Segment Start: Records for the task

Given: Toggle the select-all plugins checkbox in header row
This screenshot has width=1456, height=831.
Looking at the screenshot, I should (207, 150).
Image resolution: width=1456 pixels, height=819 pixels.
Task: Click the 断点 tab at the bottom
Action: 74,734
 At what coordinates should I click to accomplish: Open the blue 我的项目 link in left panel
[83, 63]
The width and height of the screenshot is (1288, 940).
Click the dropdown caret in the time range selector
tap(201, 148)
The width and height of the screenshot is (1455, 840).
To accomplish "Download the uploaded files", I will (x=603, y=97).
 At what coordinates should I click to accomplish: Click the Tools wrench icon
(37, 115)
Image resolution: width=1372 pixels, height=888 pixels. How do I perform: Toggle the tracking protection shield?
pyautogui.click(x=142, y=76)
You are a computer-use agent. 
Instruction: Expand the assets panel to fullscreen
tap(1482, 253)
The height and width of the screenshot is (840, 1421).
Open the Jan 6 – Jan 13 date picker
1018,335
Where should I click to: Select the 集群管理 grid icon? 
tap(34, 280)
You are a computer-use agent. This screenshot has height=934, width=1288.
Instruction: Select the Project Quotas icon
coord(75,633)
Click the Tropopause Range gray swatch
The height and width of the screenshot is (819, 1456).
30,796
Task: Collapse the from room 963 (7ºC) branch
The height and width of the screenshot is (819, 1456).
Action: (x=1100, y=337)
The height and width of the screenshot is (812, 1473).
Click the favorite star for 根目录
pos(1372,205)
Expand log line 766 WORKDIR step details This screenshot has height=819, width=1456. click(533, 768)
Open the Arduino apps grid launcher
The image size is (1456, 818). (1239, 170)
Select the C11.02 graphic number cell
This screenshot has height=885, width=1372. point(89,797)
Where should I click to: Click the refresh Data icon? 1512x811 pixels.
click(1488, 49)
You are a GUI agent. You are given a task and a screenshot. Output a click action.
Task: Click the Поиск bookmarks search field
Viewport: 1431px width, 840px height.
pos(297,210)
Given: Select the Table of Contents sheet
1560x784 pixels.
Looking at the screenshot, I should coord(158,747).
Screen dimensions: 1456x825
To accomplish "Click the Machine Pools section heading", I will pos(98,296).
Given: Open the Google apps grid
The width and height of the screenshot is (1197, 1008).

Segment End: Records for the task

Problem details
Among the records above, find each line holding "computer" and list it.

Final answer
You are a computer-use agent. 
You are a computer-use agent. This screenshot has height=934, width=1288.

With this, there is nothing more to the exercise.